-------- TEXT ZUR ANALYSE --------

Kakerlaken sind in den Küchen und Vorratskammern in aller Welt zu Hause. Zielsicher finden sie die perfekten Orte, um tagsüber den Menschen aus dem Weg zu gehen und nachts ungestört fressen zu können, gerne auch gemeinsam. Damit das mit der Geselligkeit auch klappt, kommunizieren Kakerlaken über einen „Code im Kot“

Von Arndt Reuning | 08.12.2015
    Eine Deutsche Küchenschabe auf einer Schiene in Großaufnahme
    Duft- und Überlebenskünstler: Deutsche Küchenschabe (imago)
    Eine Kakerlake kommt selten allein. Kakerlaken lieben Gesellschaft, wie Coby Schal zu bestätigen weiß:
    "They absolutely do. They love company of their own species – not so much us."
    Sie sind gerne in Gesellschaft ihrer eigenen Artgenossen, nicht in der von uns Menschen, erklärt der Insektenforscher von der North Carolina State University in Raleigh. Weil aber die Deutsche Schabe fast ausschließlich in menschlichen Behausungen anzutreffen ist, verlässt sie vor allem nachts ihren Unterschlupf – und geht den Menschen somit aus dem Weg. Diese Lebensweise stellt besondere Herausforderungen daran, wie sie sich orientiert und den Weg zu ihren Mit-Kakerlaken findet.
    "Bei Nacht besteht die effektivste Methode darin, mithilfe von Chemikalien zu kommunizieren. Denn die Sicht ist doch ein wenig eingeschränkt in einem dunklen Küchenschrank. Daher verfügen Schaben über einen ausgeprägten Geruchssinn. Sie können ihre Artgenossen förmlich erschnuppern – anhand des Fäkaliengeruchs. Sie kommunizieren über Chemikalien im Kot. Denn den sondern sie an jenen Orten ab, wo sie tagsüber schlafen."

--------

An welcher Hochschule arbeitet der Insektenforscher Coby Schal laut dem Text über Kakerlaken?

-------- ÜBUNGSDATEN --------

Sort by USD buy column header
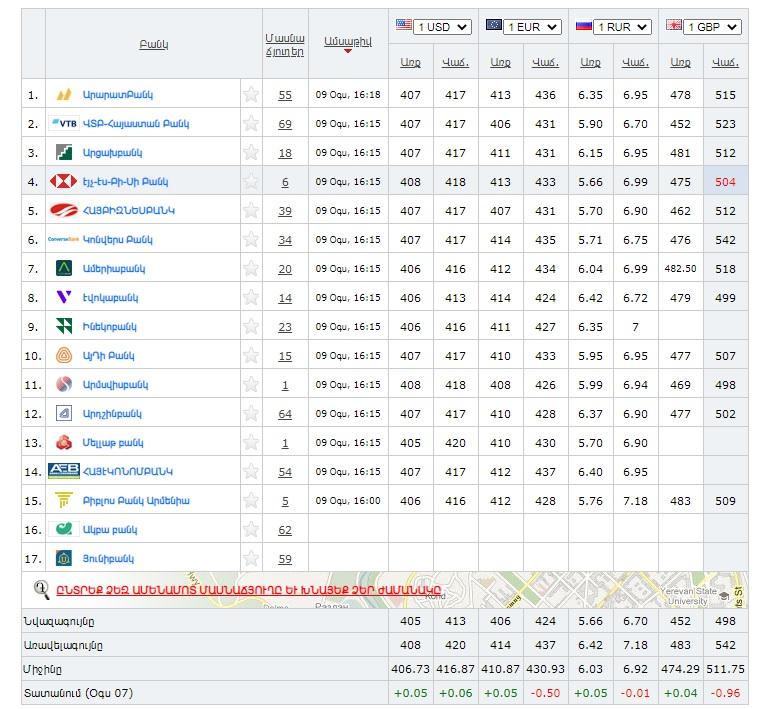 [410, 62]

--------

> _LÖSUNG DER AUFGABE_
An der North Carolina State University in Raleigh.